Event-Driven Architecture

Use When

Designing asynchronous service integration, decoupled workflows, or eventual-consistency boundaries
Introducing event sourcing, CQRS, or saga orchestration into a SaaS platform
Selecting a message broker (RabbitMQ vs SQS/SNS vs Kafka) and a delivery guarantee model
Hardening an existing EDA: idempotency, outbox, DLQs, schema evolution, tenant isolation

Do Not Use When

The interaction is strictly request/response with low latency SLOs — use REST or gRPC directly (api-design-first)
The system has a single service and no integration partners — events add cost with no benefit
The use case needs strong cross-aggregate transactions — reconsider bounded contexts first

Required Inputs

Target domain (bounded contexts, aggregates, business events)
Delivery guarantee needs (at-least-once vs at-most-once vs exactly-once)
Ordering and partition requirements (per-tenant, per-aggregate, or none)
Scale budget: peak events/sec, retention window, expected consumers

Workflow

Model domain events before choosing a broker — brokers are an implementation detail.
Decide ordering and partitioning; this constrains broker choice.
Pick the simplest delivery guarantee that meets the SLA — idempotency is cheaper than exactly-once.
Design the outbox + relay before writing producers.
Design the DLQ + replay tooling before production.
Add schema registry and versioning before a second consumer joins.

Quality Standards

Every event name is past-tense and domain-meaningful (OrderPlaced, not OrderEvent).
Every event carries event_id, event_type, event_version, tenant_id, occurred_at, causation_id, correlation_id.
Every consumer is idempotent and keeps a dedup ledger.
Every topic has a documented owner, schema, and retention policy.

Anti-Patterns

Event spaghetti: any service can publish anything anyone listens to — no bounded contexts.
Using events as disguised RPC (request/reply via two queues with tight coupling).
"Exactly-once delivery" claimed without idempotent consumers — always false in practice.
Sharing a single broker topic across tenants with no partition key — noisy-neighbour outages guaranteed.

Outputs

Event catalogue (Markdown + JSON Schema) with owners, versions, and retention.
Broker topology (topics, partitions, DLQs) and IaC stubs.
Outbox migration + relay worker reference implementation.
Consumer idempotency checklist and replay runbook.

Evidence Produced

Category	Artifact	Format	Example
Correctness	Event schema and contract test results	Markdown doc plus CI log covering event schema tests, consumer compatibility, and saga workflow validation	`docs/events/contract-tests-2026-04-16.md`
Operability	Event broker operations runbook	Markdown doc per `skill-composition-standards/references/runbook-template.md` covering broker, partitioning, replay, and DLQ handling	`docs/events/broker-runbook.md`

References

Building Event-Driven Microservices — Adam Bellemare (O'Reilly, 2020)
Designing Data-Intensive Applications Ch. 11 — Martin Kleppmann (O'Reilly, 2017)
Companion skills: microservices-communication, microservices-architecture-models, distributed-systems-patterns, multi-tenant-saas-architecture

Overview

Event-driven architecture (EDA) replaces synchronous request chains with asynchronous event streams. Producers emit immutable facts; consumers react independently. Benefits: decoupling, scalability, temporal flexibility, audit. Costs: eventual consistency, operational complexity, harder debugging.

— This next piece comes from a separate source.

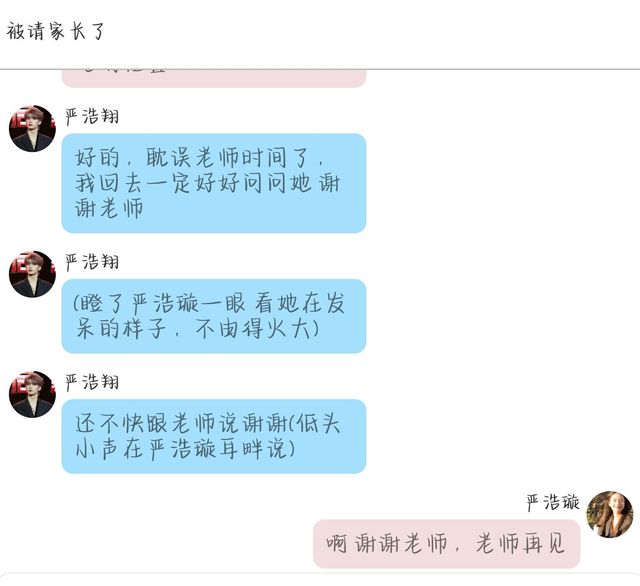Image resolution: width=640 pixels, height=586 pixels.
Task: Tap sender name 严浩翔 above the third blue bubble
Action: pyautogui.click(x=92, y=382)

Cardinal rule: Events describe facts that have happened. They are immutable, past-tense, and owned by the producing context. Commands and queries are different animals — do not mix them with events on the same topic.

1. Events vs Commands vs Queries

Concept	Direction	Mutability	Example
Command	Request to change state	Imperative, intent	`PlaceOrder`
Event	Notification of past fact	Immutable, past tense	`OrderPlaced`
Query	Read request	Read-only	`GetOrderStatus`

A command may fail. An event already happened. Conflating them leads to consumers trying to "reject" events — which makes no sense.

2. Domain Events

Naming: <AggregateName><PastTenseVerb> — InvoiceIssued, PaymentSettled, TenantSuspended. Never InvoiceEvent, PaymentUpdate, UserChanged.

Envelope schema (JSON):

{
  "event_id": "7f3c...a2",
  "event_type": "order.placed",
  "event_version": 2,
  "tenant_id": "t_9a1c",
  "occurred_at": "2026-04-16T08:12:44.312Z",
  "correlation_id": "cor_61af",
  "causation_id": "evt_14e2",
  "producer": "order-service@v1.8.3",
  "data": {
    "order_id": "o_7812",
    "customer_id": "c_331",
    "total_cents": 125000,
    "currency": "UGX"
  }
}

Event sizing rules:

Include enough data for common consumers to act without a callback.
Do not include the whole aggregate — that couples downstream teams to your internal model.
Include a stable reference URL if heavy payload is needed (/orders/{id}).

3. Event Sourcing

Store every state change as an append-only event. Rebuild current state by replaying events.

CREATE TABLE events (
  event_id     UUID PRIMARY KEY,
  aggregate_id UUID NOT NULL,
  aggregate_type TEXT NOT NULL,
  sequence_no  BIGINT NOT NULL,
  event_type   TEXT NOT NULL,
  payload      JSONB NOT NULL,
  occurred_at  TIMESTAMPTZ NOT NULL DEFAULT NOW(),
  UNIQUE (aggregate_id, sequence_no)
);
CREATE INDEX events_aggregate_idx ON events (aggregate_id, sequence_no);

Replay pattern (TypeScript):

async function loadOrder(id: string): Promise<Order> {
  const rows = await db.query(
    "SELECT event_type, payload FROM events WHERE aggregate_id = $1 ORDER BY sequence_no", [id]
  );
  const order = new Order(id);
  for (const row of rows.rows) order.apply(row.event_type, row.payload);
  return order;
}

Snapshots: Persist aggregate state every N events to cap replay cost. Always keep events — snapshots are a cache.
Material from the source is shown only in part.